Broadcom Inc. (NASDAQ: AVGO) shares have fallen around 4.5% in after-hours trading on Wednesday after the chip giant reported its fiscal second-quarter 2026 results, even as the company delivered a beat on both earnings and revenue and issued blowout forward guidance.
Broadcom posted non-GAAP earnings per share of $2.44, topping the Wall Street consensus estimate of $2.40 — drawn from 37 analysts surveyed by Yahoo Finance — by roughly $0.04. Revenue came in at $22.19 billion, edging above the $22.11 billion consensus and surging 48% year-over-year, reflecting the company’s extraordinary AI-driven growth momentum.
The headline numbers, however, were eclipsed by a strong third-quarter outlook. Broadcom guided Q3 revenue to approximately $29.4 billion, representing 84% year-over-year growth. The after-hours move lower suggested some profit-taking on the “sell the news” dynamic that can follow even strong prints.
Central to the quarter’s story was the explosive expansion of Broadcom’s AI semiconductor segment. AI chip revenue reached $10.8 billion in Q2, surging 143% year-over-year and exceeding the company’s own prior forecast. CEO Hock Tan said momentum is accelerating, projecting AI semiconductor revenue to exceed $16 billion in Q3, representing more than 200% year-over-year growth, fuelled by surging demand for custom AI accelerators and AI networking infrastructure.

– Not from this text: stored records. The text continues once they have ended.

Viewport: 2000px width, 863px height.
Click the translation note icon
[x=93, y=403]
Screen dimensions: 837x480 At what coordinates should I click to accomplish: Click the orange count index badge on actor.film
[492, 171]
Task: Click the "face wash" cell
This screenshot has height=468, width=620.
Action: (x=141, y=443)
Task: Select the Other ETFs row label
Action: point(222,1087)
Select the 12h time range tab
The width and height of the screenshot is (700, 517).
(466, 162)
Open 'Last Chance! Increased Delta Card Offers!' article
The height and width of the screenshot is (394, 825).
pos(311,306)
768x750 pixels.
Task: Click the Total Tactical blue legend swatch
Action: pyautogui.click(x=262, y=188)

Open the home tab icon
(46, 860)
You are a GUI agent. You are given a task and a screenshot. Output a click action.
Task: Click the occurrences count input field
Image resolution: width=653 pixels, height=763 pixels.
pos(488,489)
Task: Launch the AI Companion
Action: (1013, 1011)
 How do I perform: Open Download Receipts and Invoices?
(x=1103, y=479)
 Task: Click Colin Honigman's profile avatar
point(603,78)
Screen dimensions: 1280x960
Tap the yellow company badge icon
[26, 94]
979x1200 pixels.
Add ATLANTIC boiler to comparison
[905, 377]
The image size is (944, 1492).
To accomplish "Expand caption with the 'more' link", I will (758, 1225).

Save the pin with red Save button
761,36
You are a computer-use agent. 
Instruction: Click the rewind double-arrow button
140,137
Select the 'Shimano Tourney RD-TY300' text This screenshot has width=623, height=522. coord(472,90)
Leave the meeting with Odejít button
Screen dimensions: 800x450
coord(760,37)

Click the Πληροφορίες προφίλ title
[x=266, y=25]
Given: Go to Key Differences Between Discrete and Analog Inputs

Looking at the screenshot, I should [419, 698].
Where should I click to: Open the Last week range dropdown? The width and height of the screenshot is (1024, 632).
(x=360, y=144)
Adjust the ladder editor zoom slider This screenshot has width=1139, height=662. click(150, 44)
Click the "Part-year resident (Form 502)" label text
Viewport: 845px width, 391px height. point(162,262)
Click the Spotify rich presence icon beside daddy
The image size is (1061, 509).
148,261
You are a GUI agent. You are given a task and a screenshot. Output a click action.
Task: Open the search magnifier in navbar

Adjusted EBITDA hit a record $15.24 billion, or 69% of revenue, up 52% from a year ago. Free cash flow also hit a record at $10.26 billion, or 46% of revenue. Broadcom also declared a quarterly dividend of $0.65 per share, payable June 30.
CFO Kirsten Spears noted that Q3 non-GAAP operating margins are expected to remain stable at approximately 67%, underscoring the company’s formidable operating leverage as it scales its AI and infrastructure software businesses.
AVGO shares closed at $479.23 on June 3, 2026, down $2.34 (-0.49%) on the day.